Favourable weather instigates rebound in maize production

Maize production, which accounts for the bulk of the country’s aggregate cereal output, is estimated at about 3.4 million tonnes in 2019, marking a rebound from the reduced output of 2018. At this level, the maize harvest is 10 percent above the average of the previous five years. The favourable outturn was mostly the result of conducive weather conditions in central and northern districts. However, in the Southern Region, which produces about one-third of the national maize harvest, heavy rains in early March resulted in flooding, causing the loss of standing crops.

Outputs of the other cereal crops are also estimated at above‑average levels as favourable weather conditions boosted the area harvested and yields. Overall, cereal production in 2019 is estimated at 3.7 million tonnes, 12 percent above the average.

Planting of the 2020 crops, that are to be harvested next March, will begin in October. Seasonal weather forecasts point to an overall higher likelihood of average precipitation throughout the country for most of the cropping season (October‑June), which indicates an increased likelihood of a second consecutive above‑average cereal output in 2020.

Boost in cereal supplies in 2019/20

The larger maize output has boosted the supply outlook for the 2019/20 marketing year (April/March), with a moderate build‑up in stocks for both households and national strategic reserves expected. At the same time, import requirements are foreseen at below‑average levels. Overall, maize supplies are forecast at an average level in 2019/20, in contrast to the below‑average availabilities of the previous year.

Uptick in maize grain prices in recent months

Nominal prices of maize grain rose steeply in July and firmed up in August 2019, having generally risen since mid‑2018. As a result, the national average maize price, at MWK 217 per kg, was about 80 percent higher year on year as of August.
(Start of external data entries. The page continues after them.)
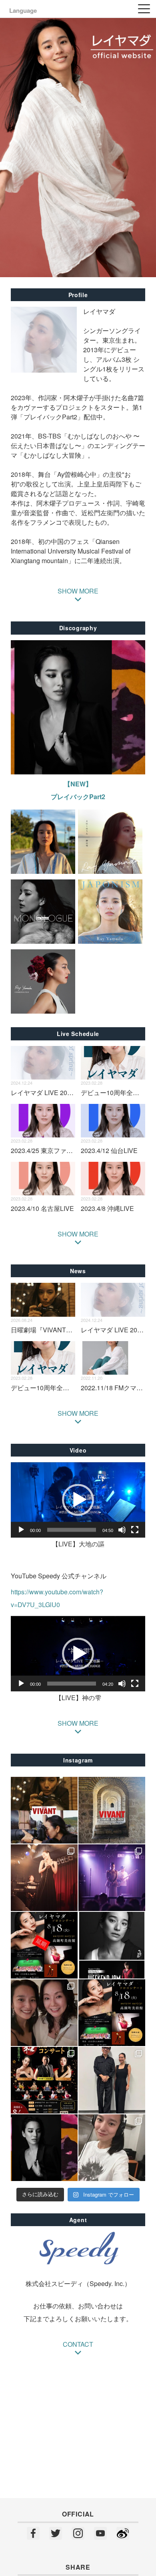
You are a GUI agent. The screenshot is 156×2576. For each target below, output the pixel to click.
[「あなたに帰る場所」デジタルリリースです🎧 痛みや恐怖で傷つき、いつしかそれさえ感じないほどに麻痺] (44, 2147)
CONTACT (78, 2344)
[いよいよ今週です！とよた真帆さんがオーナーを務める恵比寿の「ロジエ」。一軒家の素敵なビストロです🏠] (44, 2012)
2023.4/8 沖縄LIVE (107, 1208)
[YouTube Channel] (100, 2533)
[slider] (71, 1530)
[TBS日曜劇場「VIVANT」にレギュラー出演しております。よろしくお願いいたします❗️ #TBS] (111, 1810)
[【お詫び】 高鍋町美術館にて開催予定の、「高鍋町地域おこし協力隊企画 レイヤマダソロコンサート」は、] (44, 1945)
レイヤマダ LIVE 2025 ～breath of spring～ (72, 1092)
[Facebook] (33, 2533)
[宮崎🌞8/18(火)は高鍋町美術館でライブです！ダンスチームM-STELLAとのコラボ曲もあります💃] (111, 2012)
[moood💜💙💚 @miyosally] (111, 1877)
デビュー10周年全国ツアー (49, 1387)
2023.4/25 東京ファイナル (48, 1150)
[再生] (21, 1530)
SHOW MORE (78, 1233)
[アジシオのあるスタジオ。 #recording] (111, 2147)
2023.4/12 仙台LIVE (109, 1150)
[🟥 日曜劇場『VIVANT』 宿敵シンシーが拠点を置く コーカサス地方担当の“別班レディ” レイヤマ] (44, 1810)
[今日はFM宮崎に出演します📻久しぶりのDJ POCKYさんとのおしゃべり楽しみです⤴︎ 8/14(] (111, 1945)
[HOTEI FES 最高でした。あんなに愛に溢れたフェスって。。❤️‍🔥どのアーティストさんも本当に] (111, 2080)
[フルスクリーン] (135, 1530)
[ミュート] (122, 1530)
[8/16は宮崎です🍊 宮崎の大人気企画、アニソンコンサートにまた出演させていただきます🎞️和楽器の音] (44, 2080)
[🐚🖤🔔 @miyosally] (44, 1877)
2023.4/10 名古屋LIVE (42, 1208)
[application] (78, 1500)
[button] (78, 1500)
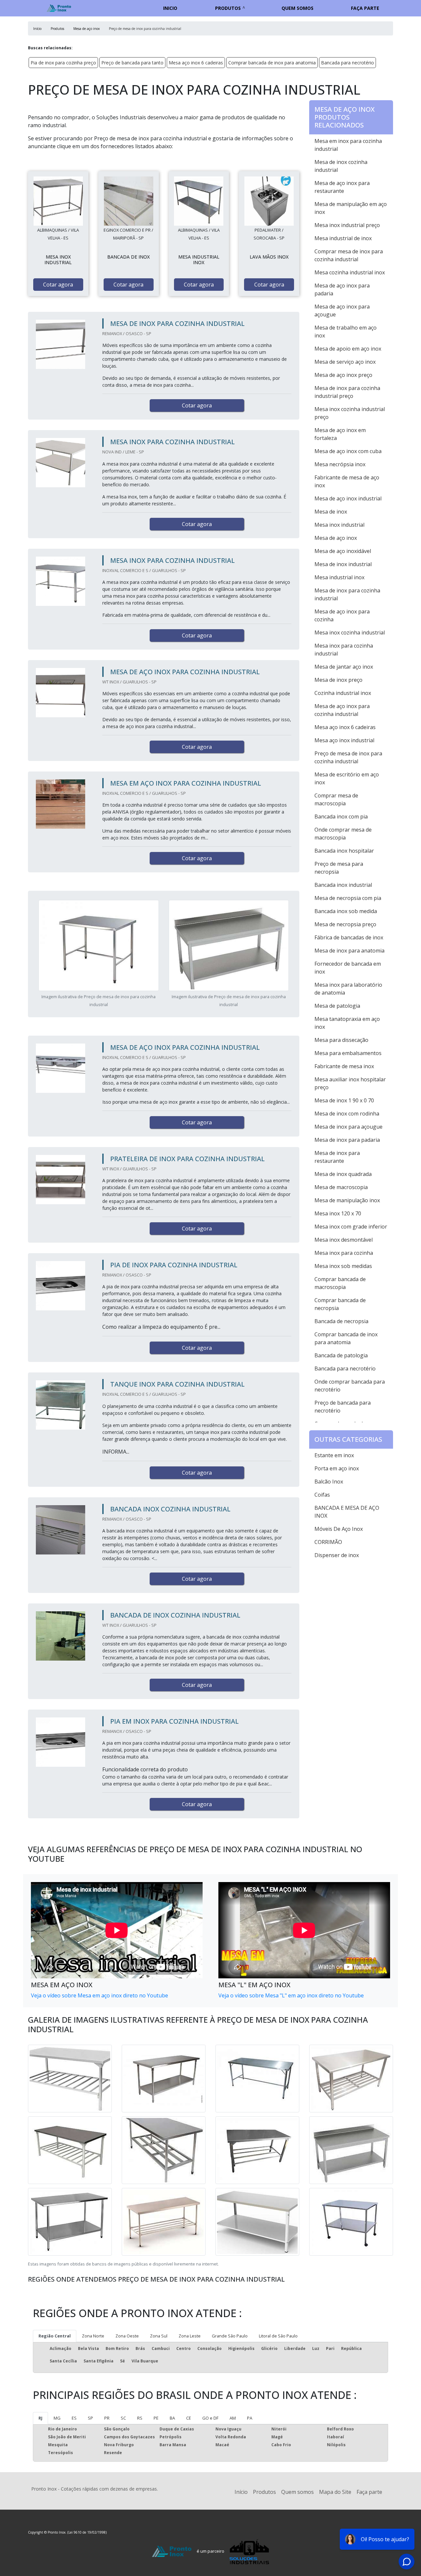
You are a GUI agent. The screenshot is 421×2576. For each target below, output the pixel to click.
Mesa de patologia (337, 1005)
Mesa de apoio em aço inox (347, 348)
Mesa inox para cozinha (343, 1252)
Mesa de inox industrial (343, 564)
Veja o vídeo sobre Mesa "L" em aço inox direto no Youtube (291, 1995)
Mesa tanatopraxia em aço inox (347, 1022)
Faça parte (365, 8)
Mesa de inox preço (338, 679)
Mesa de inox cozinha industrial (340, 165)
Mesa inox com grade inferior (350, 1226)
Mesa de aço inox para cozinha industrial (342, 710)
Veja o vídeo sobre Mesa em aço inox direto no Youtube (99, 1995)
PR (107, 2418)
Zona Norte (93, 2336)
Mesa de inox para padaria (347, 1139)
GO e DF (210, 2418)
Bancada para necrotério (347, 62)
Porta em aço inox (336, 1468)
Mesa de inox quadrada (343, 1174)
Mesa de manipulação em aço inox (350, 208)
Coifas (322, 1494)
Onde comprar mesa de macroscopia (343, 833)
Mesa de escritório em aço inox (346, 778)
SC (123, 2418)
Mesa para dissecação (341, 1040)
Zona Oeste (127, 2336)
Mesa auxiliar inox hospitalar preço (350, 1083)
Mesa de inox (330, 511)
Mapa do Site (335, 2492)
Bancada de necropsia (341, 1321)
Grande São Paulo (230, 2336)
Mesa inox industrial (339, 524)
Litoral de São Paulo (278, 2336)
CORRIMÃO (328, 1542)
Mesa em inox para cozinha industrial (348, 144)
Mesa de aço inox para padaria (342, 289)
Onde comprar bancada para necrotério (349, 1385)
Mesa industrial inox (339, 577)
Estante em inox (334, 1455)
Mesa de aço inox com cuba (348, 451)
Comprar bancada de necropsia (340, 1304)
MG (57, 2418)
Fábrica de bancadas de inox (348, 937)
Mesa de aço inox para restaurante (342, 187)
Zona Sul (158, 2336)
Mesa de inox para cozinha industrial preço (347, 392)
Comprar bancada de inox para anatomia (272, 62)
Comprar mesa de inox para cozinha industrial (348, 255)
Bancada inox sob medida (345, 911)
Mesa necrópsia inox (339, 464)
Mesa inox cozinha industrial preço (349, 413)
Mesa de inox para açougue (348, 1126)
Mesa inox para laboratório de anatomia (348, 988)
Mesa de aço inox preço (343, 375)
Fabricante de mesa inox (344, 1066)
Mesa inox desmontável (343, 1239)
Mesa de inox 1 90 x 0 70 (344, 1100)
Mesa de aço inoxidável (342, 551)
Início (241, 2492)
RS (139, 2418)
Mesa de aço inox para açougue (342, 310)
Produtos (228, 8)
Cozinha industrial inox (342, 693)
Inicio (170, 8)
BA (172, 2418)
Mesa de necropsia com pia (347, 898)
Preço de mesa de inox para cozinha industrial (348, 757)
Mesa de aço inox (335, 537)
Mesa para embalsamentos (348, 1053)
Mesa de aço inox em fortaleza (340, 434)
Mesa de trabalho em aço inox (345, 331)
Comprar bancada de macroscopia (340, 1283)
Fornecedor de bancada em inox (347, 967)
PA (249, 2418)
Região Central (54, 2336)
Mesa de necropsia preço (345, 924)
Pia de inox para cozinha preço (63, 62)
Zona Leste (190, 2336)
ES (74, 2418)
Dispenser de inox (336, 1555)
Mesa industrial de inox (343, 238)
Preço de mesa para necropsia (338, 867)
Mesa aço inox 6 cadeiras (196, 62)
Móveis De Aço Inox (338, 1528)
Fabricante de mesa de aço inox (346, 481)
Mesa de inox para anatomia (349, 950)
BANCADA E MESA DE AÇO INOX (346, 1511)
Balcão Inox (328, 1481)
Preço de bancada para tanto (132, 62)
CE (188, 2418)
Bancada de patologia (341, 1355)
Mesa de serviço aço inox (345, 361)
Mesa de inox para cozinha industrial (347, 594)
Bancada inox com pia (341, 816)
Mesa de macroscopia (341, 1187)
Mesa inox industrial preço (347, 225)
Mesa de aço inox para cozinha (342, 615)
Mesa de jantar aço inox (343, 666)
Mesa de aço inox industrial (348, 498)
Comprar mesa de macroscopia (336, 799)
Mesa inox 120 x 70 (337, 1213)
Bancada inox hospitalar (344, 850)
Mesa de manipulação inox (347, 1200)
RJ (40, 2418)
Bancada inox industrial (343, 884)
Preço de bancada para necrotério (342, 1406)
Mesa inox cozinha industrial (349, 632)
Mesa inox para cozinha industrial (343, 649)
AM (233, 2418)
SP (90, 2418)
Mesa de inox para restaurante (337, 1156)
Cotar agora (58, 284)
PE (156, 2418)
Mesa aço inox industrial (344, 740)
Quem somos (297, 8)
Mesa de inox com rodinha (346, 1113)
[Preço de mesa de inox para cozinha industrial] (58, 201)
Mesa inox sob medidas (343, 1266)
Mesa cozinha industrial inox (349, 272)
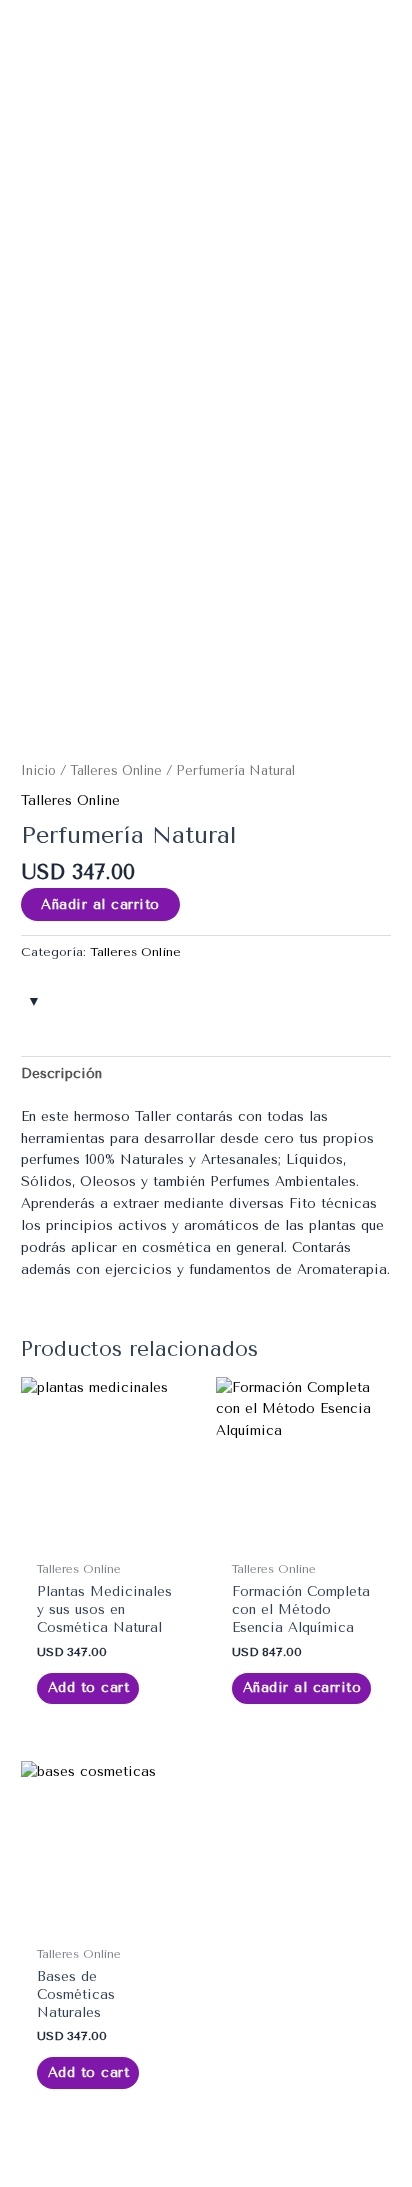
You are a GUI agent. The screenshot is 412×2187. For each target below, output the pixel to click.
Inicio (38, 770)
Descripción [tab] (61, 1073)
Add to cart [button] (89, 1687)
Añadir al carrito (100, 904)
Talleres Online (116, 770)
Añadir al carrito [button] (302, 1687)
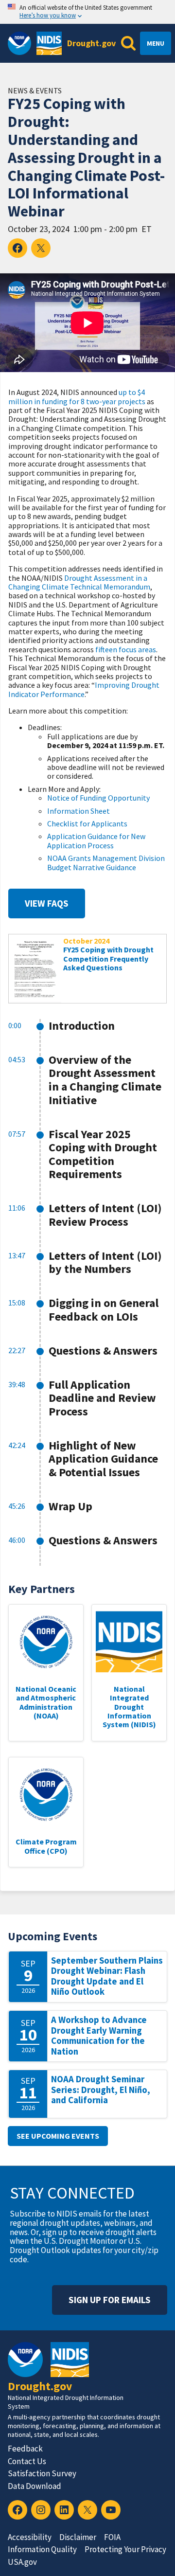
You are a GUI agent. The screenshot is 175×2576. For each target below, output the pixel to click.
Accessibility (30, 2537)
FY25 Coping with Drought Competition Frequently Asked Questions (108, 958)
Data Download (34, 2486)
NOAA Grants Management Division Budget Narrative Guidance (106, 862)
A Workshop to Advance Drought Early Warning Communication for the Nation (99, 2035)
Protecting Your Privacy (125, 2549)
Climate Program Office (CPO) (46, 1846)
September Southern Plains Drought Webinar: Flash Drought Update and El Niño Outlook (107, 1976)
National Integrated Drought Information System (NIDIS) (129, 1707)
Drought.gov (91, 43)
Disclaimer (77, 2537)
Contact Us (27, 2461)
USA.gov (22, 2562)
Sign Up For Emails (110, 2300)
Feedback (25, 2448)
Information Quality (42, 2549)
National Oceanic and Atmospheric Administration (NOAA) (46, 1702)
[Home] (49, 43)
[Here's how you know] (87, 12)
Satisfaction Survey (42, 2473)
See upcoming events (58, 2136)
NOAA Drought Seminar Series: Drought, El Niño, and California (100, 2090)
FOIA (112, 2537)
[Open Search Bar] (128, 43)
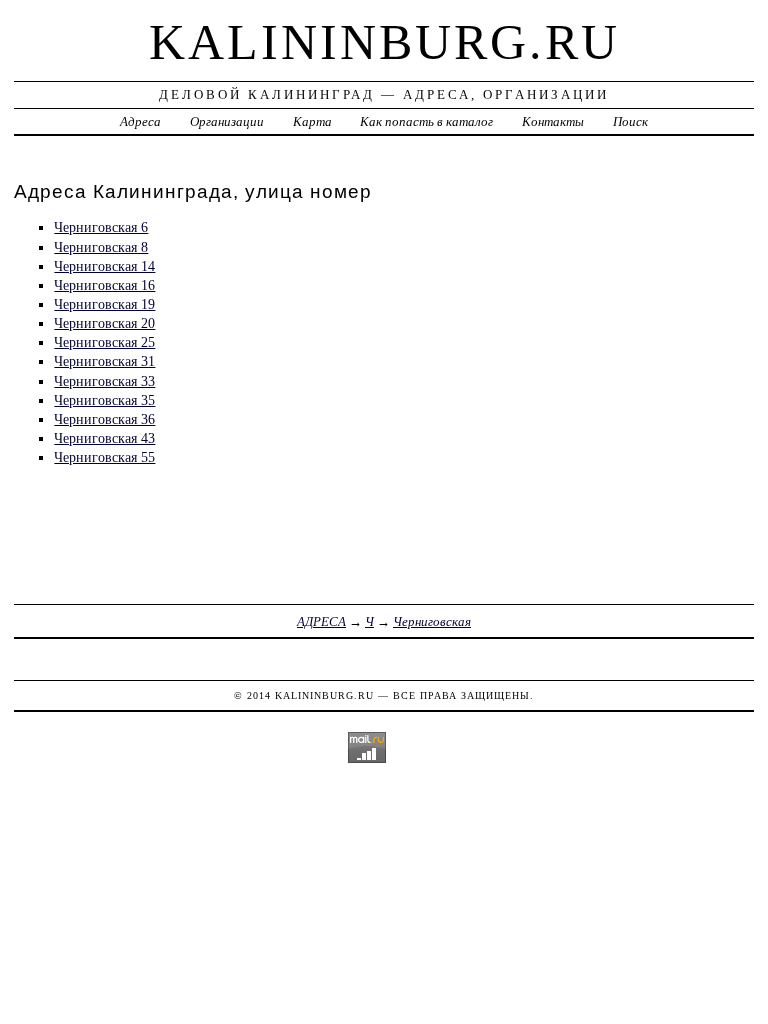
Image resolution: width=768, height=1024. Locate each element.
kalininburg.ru (384, 42)
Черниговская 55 (104, 457)
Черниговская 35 (104, 400)
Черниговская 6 (101, 227)
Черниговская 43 (104, 438)
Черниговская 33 (104, 381)
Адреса (140, 121)
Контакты (553, 121)
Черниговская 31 (104, 361)
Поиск (630, 121)
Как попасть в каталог (426, 121)
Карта (312, 121)
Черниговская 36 (104, 419)
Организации (227, 121)
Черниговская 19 (104, 304)
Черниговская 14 (104, 266)
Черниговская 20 (104, 323)
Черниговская (432, 621)
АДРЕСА (321, 621)
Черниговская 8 (101, 247)
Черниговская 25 (104, 342)
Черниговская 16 (104, 285)
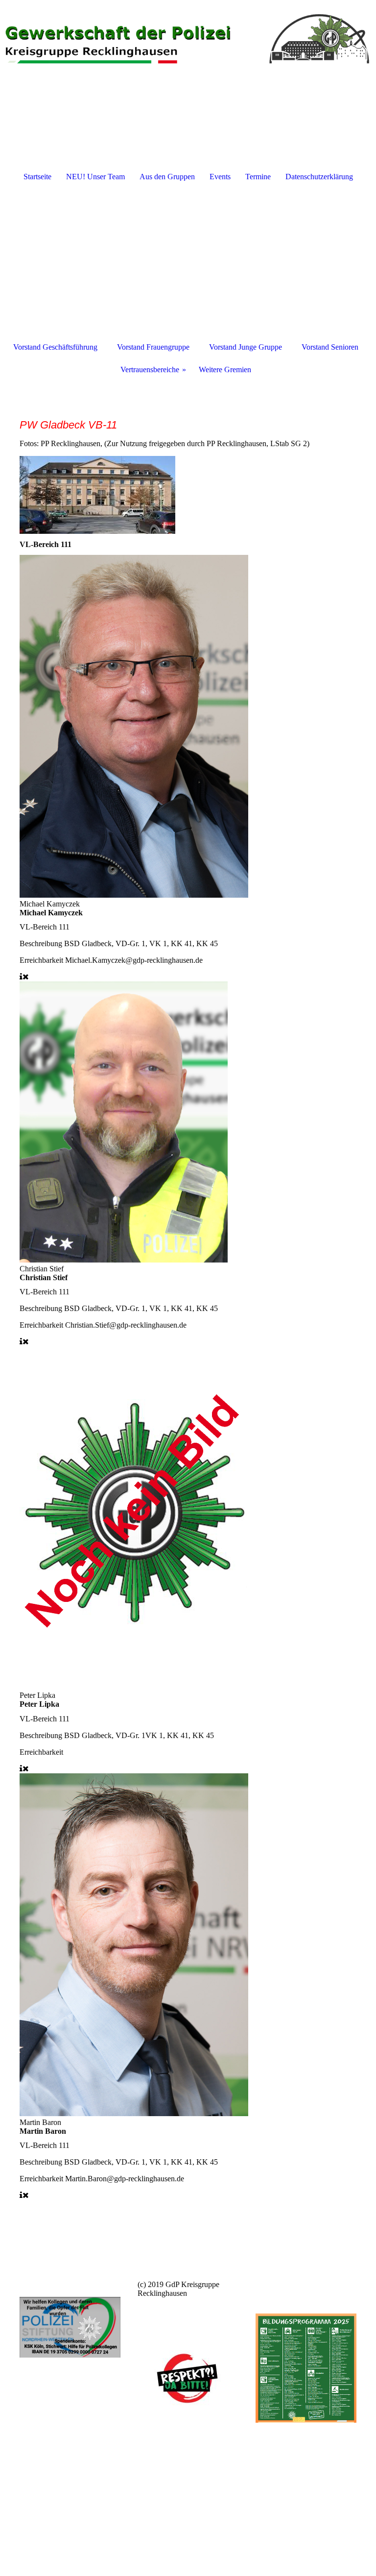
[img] (188, 36)
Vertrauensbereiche (149, 369)
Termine (258, 176)
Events (220, 176)
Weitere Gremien (225, 369)
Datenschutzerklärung (319, 176)
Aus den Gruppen (167, 176)
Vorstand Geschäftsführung (55, 347)
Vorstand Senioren (330, 347)
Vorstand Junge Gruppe (245, 347)
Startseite (37, 176)
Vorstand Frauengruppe (153, 347)
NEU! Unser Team (95, 176)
The elevated levels were mostly driven by the effects of a tight supply situation in the previous year. Despite a larger output in 2019, seasonal price declines were tempered by a combination of an increase in the farm gate price to MWK 180 per kg (up from MWK 150), heightened export demand from neighbouring countries reflecting the poor harvests and expectations of an increase in institutional purchases in 2019.

Improved harvest lessens food assistance needs

Prompted by the production upturn, the number of food insecure people is estimated to have fallen on a yearly basis from 2.2 million to 0.67 million in the July-September 2019 period. Food insecurity is, however, expected to worsen in the next months, particularly for rural households in the south that were affected by floods. Consequently, the number of people in need of assistance is projected to increase to 1.06 million between October 2019 and March 2020, according to the latest IPC analysis. These projections were based on the assumption that maize prices would remain below MWK 250 per kg. However, given the current levels and the historical seasonal trends, prices could surpass this threshold before the harvest period in March 2020 and, consequently, result in an aggravation of food insecurity conditions.